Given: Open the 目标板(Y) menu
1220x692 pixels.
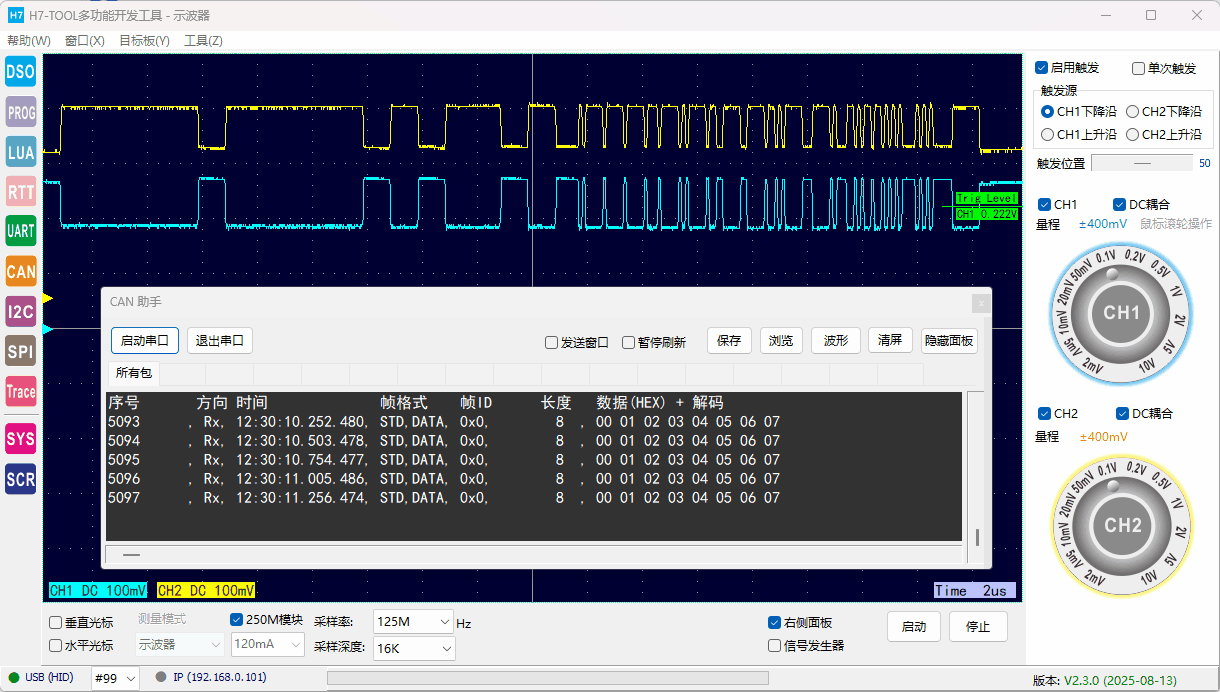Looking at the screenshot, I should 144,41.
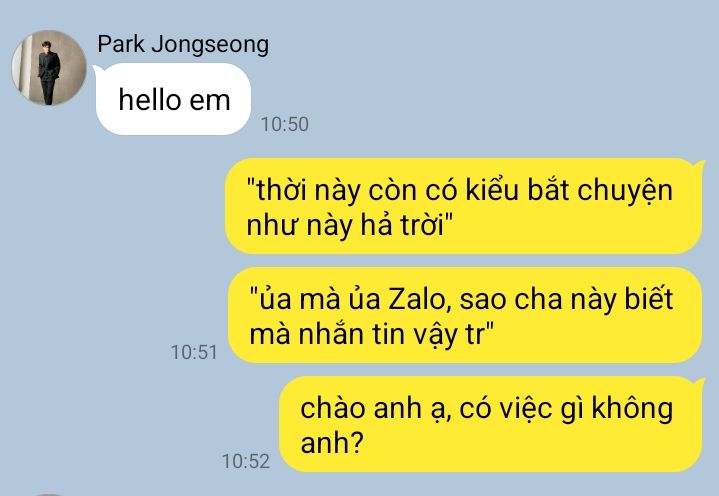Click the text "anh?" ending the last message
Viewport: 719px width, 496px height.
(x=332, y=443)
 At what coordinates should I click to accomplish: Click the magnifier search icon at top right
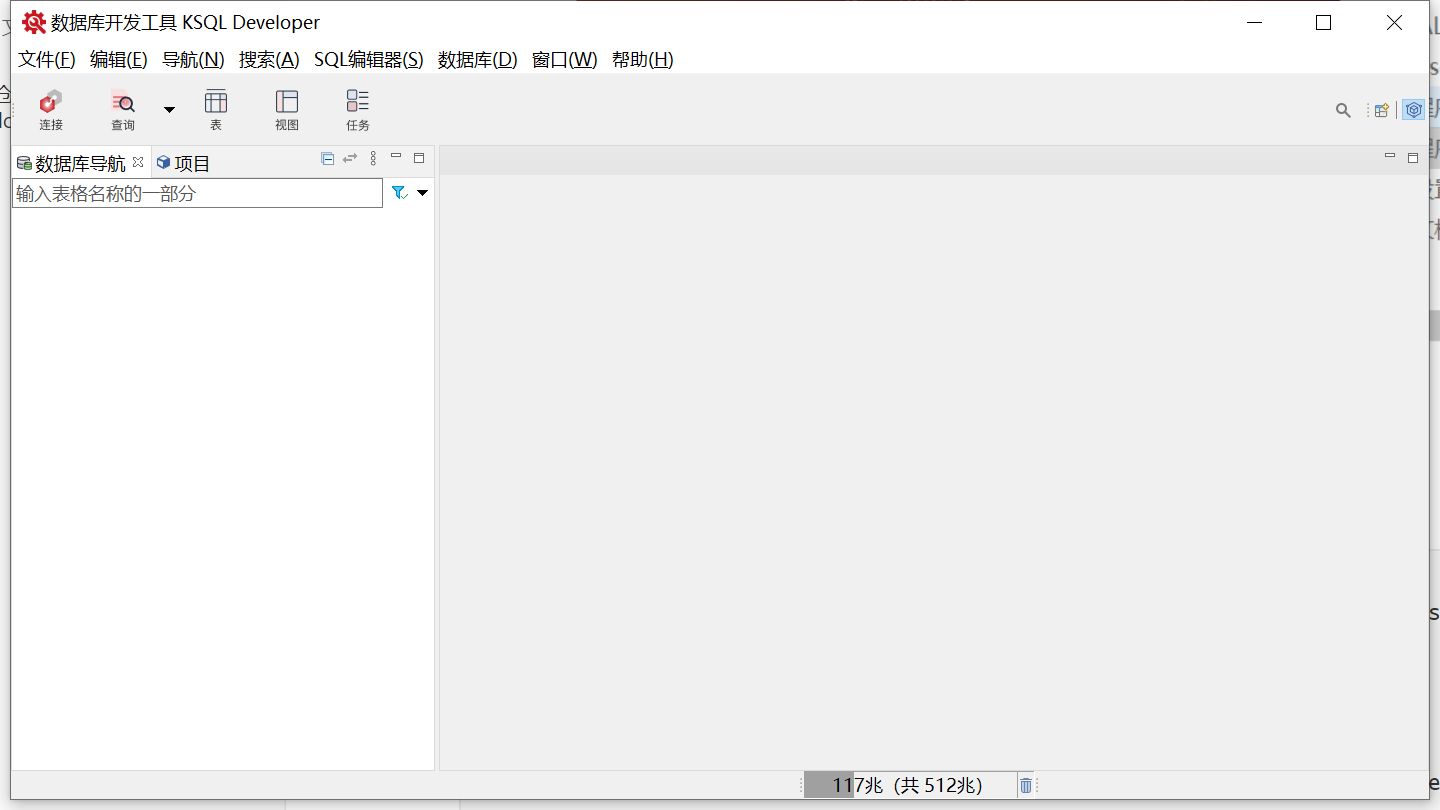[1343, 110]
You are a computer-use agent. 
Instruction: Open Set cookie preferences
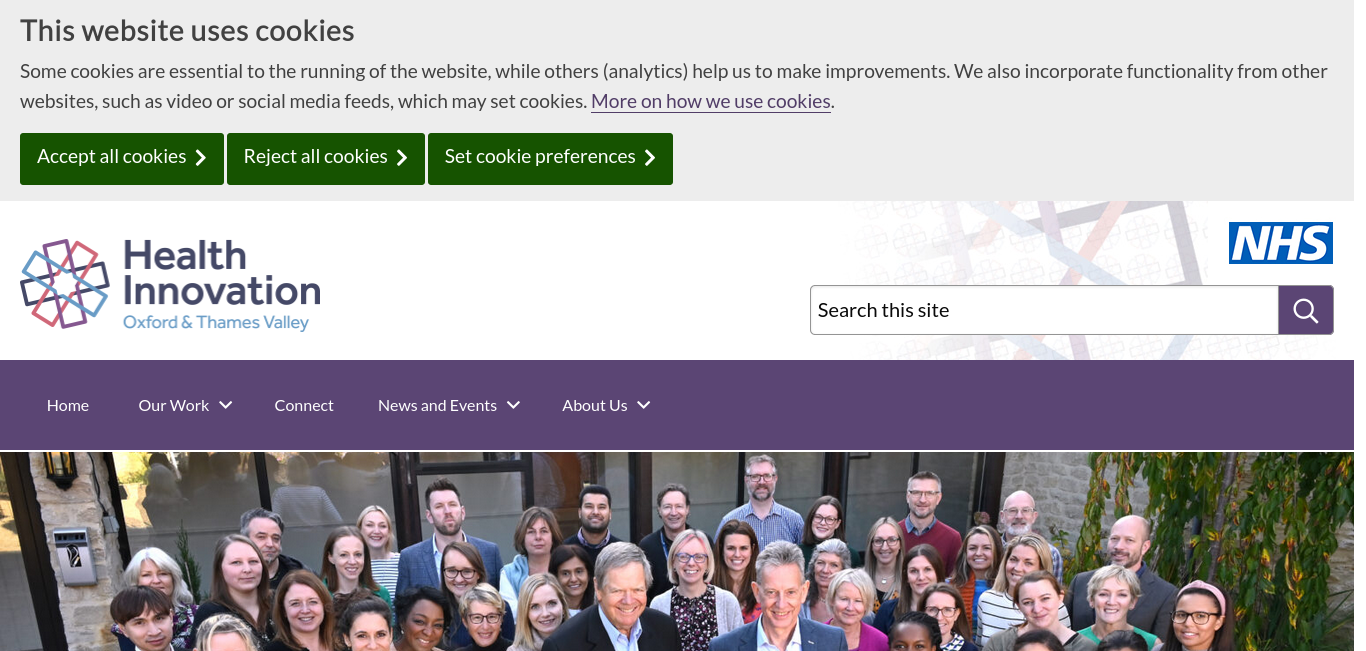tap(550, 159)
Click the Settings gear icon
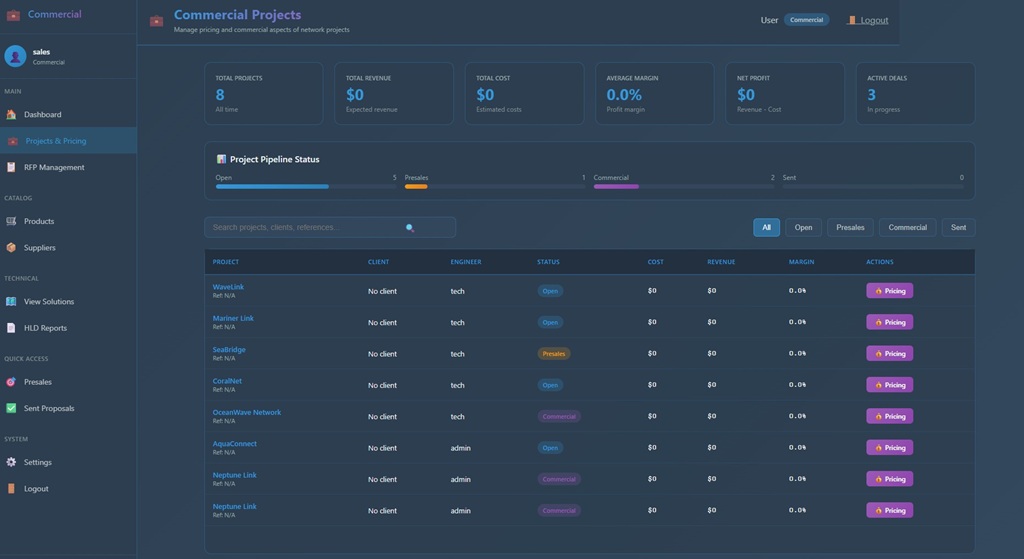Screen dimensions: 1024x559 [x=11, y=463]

***

[REQUIRED ACTION]:
Could you restate every record above word for word, leaving the pictures out?

[TASK SOLUTION]:
Given: Open the 目标板(Y) menu
1220x692 pixels.
Looking at the screenshot, I should 144,41.
Click the text "anh?" ending the last message
Viewport: 719px width, 496px height.
(x=332, y=443)
 At what coordinates should I click to accomplish: Click the magnifier search icon at top right
[1343, 110]
You are a computer-use agent. 
Instruction: Open Set cookie preferences
tap(550, 159)
Click the Settings gear icon
Screen dimensions: 1024x559 [x=11, y=463]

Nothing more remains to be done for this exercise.